I recently discussed an ethics complaint by law professors against presidential aide Kellyanne Conway that I viewed as facially political in character and lacking a substantive foundation. (Of course, this was before the “Couchgate” scandal) My reaction to a new proposed first amendment lawsuit by news media is little better. Democratic U.S. Rep. Carolyn Maloney and first amendment advocated joined in condemning the Trump Administration’s exclusion of some new organizations from a White House press briefing. I share their view that the exclusion was wrong and, with the recent attacks on the media by President Trump, contradict our core values as a nation that values the freedom of the press. However, I do not see a credible constitutional claim brought under the threatened lawsuit.
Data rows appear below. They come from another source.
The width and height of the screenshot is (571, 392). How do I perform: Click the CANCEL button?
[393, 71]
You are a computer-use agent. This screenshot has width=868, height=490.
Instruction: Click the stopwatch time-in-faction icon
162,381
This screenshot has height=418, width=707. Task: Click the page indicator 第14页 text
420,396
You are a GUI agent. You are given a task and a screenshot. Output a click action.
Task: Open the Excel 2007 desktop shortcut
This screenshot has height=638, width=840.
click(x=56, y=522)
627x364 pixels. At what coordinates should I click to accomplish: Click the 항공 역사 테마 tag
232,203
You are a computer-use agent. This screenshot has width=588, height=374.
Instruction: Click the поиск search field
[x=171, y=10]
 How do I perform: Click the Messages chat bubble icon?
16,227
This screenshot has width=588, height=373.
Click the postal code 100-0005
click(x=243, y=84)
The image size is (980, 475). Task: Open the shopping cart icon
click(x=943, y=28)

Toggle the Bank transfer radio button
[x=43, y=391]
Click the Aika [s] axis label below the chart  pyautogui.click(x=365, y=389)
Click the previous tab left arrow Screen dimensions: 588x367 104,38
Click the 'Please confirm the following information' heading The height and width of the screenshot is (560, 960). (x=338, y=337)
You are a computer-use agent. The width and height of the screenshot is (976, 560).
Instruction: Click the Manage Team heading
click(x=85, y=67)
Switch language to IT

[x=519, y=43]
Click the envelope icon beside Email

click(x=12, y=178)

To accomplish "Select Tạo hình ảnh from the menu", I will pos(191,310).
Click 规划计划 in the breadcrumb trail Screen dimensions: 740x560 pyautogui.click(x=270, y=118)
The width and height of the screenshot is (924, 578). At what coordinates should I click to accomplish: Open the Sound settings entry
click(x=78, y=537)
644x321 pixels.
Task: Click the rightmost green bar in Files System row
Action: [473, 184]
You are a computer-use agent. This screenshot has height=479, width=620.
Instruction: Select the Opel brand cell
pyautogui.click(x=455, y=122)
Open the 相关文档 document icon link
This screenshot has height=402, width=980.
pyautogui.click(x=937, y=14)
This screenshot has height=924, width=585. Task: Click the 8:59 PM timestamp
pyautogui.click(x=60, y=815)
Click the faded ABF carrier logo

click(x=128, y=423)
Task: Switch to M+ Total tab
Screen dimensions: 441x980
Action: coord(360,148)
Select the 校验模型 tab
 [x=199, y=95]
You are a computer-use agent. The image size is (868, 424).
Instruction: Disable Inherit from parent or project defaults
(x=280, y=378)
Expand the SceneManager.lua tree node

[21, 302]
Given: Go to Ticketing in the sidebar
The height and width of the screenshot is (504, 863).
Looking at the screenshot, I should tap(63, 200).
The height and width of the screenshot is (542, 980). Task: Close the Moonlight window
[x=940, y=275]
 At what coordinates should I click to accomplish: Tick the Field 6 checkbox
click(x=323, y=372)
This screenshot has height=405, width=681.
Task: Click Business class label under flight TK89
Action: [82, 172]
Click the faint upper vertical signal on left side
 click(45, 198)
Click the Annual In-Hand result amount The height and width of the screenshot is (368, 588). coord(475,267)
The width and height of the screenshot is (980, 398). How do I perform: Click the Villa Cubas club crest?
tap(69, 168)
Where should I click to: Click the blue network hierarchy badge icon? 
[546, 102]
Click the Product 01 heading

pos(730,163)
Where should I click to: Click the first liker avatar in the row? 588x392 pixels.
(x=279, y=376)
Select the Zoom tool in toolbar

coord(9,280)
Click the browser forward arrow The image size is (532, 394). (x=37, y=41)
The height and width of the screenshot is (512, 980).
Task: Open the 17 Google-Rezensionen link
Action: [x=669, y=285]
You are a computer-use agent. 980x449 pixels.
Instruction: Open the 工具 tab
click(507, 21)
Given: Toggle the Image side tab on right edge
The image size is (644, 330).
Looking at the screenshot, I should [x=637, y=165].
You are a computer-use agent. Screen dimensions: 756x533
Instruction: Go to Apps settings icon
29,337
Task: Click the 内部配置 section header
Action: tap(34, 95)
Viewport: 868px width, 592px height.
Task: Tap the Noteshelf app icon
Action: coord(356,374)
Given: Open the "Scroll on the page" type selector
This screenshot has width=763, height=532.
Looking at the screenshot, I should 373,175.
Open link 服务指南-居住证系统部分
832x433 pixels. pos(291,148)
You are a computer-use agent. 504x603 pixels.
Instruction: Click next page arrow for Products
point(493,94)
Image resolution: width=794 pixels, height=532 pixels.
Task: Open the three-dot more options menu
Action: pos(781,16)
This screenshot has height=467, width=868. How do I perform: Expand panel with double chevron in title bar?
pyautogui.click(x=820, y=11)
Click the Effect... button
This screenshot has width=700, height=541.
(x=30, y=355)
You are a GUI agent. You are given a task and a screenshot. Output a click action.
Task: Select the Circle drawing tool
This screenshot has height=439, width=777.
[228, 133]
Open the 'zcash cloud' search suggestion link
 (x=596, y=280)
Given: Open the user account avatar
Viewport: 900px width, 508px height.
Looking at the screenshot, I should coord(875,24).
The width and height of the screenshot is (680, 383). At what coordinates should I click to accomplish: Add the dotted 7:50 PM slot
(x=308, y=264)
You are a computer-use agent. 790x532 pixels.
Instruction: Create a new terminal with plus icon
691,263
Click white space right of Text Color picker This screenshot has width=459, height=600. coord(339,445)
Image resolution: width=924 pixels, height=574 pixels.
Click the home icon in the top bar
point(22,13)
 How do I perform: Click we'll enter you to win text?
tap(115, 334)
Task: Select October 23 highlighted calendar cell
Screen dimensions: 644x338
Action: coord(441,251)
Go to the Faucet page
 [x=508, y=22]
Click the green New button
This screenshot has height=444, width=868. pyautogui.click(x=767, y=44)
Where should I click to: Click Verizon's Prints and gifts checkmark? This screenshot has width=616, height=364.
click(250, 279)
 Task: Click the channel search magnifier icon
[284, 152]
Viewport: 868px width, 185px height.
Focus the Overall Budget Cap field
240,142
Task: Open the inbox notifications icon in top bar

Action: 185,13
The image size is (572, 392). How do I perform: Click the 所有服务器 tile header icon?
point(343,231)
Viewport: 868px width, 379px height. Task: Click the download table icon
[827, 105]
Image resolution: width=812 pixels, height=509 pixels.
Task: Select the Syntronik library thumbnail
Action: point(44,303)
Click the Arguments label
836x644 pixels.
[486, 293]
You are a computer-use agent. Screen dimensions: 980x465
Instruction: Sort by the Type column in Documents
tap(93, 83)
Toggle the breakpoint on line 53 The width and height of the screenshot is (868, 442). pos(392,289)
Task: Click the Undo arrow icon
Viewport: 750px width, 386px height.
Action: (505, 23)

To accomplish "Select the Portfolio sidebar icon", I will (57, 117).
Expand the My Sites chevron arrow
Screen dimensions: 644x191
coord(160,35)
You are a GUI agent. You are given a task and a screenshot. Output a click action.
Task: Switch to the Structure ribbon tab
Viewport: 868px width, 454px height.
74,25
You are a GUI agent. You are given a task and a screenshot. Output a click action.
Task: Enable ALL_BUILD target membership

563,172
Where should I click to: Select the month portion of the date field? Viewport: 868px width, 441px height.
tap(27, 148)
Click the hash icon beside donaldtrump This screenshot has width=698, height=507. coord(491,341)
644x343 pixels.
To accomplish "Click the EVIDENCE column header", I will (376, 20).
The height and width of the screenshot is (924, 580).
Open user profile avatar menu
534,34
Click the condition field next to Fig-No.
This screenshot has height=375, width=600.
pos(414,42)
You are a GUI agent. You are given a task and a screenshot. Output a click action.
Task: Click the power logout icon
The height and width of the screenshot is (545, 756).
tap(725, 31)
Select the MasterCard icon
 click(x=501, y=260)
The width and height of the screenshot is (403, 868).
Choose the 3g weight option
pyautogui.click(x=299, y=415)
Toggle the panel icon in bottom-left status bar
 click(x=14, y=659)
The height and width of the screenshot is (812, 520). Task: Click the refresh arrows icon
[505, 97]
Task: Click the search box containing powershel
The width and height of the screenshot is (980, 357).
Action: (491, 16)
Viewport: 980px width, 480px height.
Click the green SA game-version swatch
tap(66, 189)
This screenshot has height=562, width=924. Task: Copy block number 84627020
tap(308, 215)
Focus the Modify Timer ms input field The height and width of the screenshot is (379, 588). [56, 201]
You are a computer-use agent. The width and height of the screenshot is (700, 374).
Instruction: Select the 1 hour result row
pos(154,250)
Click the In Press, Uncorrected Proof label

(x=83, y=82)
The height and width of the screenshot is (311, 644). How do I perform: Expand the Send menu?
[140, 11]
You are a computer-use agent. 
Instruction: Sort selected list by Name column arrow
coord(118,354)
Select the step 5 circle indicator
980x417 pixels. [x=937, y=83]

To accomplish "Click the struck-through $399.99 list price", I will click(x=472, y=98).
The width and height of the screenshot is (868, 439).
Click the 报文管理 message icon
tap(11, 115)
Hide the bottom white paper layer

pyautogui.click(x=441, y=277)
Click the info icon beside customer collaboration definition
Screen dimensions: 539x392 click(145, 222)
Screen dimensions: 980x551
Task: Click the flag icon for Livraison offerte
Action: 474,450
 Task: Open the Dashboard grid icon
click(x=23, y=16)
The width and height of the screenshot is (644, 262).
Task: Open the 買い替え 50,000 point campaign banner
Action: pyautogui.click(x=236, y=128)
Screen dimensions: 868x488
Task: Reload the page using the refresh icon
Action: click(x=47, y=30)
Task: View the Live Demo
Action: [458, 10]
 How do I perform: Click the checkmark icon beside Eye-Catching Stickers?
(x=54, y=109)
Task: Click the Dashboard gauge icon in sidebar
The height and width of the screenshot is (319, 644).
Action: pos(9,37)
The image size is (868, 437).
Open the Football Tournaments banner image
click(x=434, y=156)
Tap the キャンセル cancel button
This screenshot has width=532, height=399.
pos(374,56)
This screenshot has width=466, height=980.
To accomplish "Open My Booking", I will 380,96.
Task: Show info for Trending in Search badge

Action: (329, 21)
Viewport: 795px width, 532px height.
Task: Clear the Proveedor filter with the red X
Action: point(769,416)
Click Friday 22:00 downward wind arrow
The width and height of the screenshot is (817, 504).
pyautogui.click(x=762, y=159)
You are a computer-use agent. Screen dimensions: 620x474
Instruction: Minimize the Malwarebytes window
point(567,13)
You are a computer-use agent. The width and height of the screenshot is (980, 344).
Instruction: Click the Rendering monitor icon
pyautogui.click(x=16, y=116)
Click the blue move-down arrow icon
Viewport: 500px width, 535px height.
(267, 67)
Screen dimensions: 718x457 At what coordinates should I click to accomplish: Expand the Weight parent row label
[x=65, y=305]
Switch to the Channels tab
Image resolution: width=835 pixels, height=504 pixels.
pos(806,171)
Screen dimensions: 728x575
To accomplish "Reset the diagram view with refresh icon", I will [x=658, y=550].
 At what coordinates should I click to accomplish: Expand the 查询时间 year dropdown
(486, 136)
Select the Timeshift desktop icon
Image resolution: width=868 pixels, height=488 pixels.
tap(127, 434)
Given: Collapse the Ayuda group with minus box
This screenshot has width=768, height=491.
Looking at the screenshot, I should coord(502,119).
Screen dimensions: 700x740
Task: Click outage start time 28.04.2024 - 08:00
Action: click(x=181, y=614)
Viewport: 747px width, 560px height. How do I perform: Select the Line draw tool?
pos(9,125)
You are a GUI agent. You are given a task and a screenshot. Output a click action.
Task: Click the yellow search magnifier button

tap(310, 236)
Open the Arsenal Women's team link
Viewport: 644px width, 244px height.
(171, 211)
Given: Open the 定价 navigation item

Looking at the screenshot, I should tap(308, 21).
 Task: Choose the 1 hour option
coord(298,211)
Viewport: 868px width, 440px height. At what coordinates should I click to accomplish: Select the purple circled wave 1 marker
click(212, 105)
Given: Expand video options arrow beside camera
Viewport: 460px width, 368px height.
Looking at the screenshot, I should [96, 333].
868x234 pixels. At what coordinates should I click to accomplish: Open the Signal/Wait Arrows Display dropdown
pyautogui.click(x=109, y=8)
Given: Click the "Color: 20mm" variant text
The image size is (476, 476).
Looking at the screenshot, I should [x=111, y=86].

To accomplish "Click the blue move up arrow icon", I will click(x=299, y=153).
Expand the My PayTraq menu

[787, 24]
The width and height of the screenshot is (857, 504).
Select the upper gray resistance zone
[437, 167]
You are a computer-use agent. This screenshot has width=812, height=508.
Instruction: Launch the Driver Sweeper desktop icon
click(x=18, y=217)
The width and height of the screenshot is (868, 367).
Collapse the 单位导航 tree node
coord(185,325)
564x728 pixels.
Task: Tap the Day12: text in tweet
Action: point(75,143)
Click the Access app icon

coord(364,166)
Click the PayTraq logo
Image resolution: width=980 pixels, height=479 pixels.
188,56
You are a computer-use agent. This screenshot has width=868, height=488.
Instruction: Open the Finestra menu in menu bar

Civil liberties lawyer Norman Siegel, the former leader of the New York Civil Liberties Union, called for the lawsuit over what he called censorship when the Trump Administration barred news organizations like CNN, New York Times, and Politico from a “gaggle” or informal press briefing. It was widely viewed as retaliation against news organizations that have been reporting on mishaps and leaks from the Administration. White House spokesperson is quoted as saying “we’re going to aggressively push back . . . We’re just not going to sit back and let, you know, false narratives, false stories, inaccurate facts get out there.”
The experts cited Sherrill v. Knight, a D.C. Circuit opinion from 1977 where a Nation reporter was denied a press pass. The court found a violation of the first amendment after the Secret Service failed to give proper notice or foundation for the decision. However, the court did not articulate a standard.
We agree with the District Court that both first and fifth amendment concerns are heavily implicated in this case. We conclude, however, that neither of these concerns requires the articulation of detailed criteria upon which the granting or denial of White House press passes is to be based. We further conclude that notice, opportunity to rebut, and a written decision are required because the denial of a pass potentially infringes upon first amendment guarantees. Such impairment of this interest cannot be permitted to occur in the absence of adequate procedural due process.
This is not a denial of a press pass but rather the denial to a single gaggle. More importantly, the gaggle had a pool reporter so these media outlets were not prevented from knowing what was said. The gaggle was held in Spicer’s office. He is not the first to hand pick reporters for informal meetings. I would be surprised if any federal court would rule that even informal meetings must include invitations to all media. Indeed, it is hard to see who such a rule could be accommodated. Given the pool reporter, I would expect most federal courts to reject the claim. Moreover, it could create some truly dreadful law for journalists.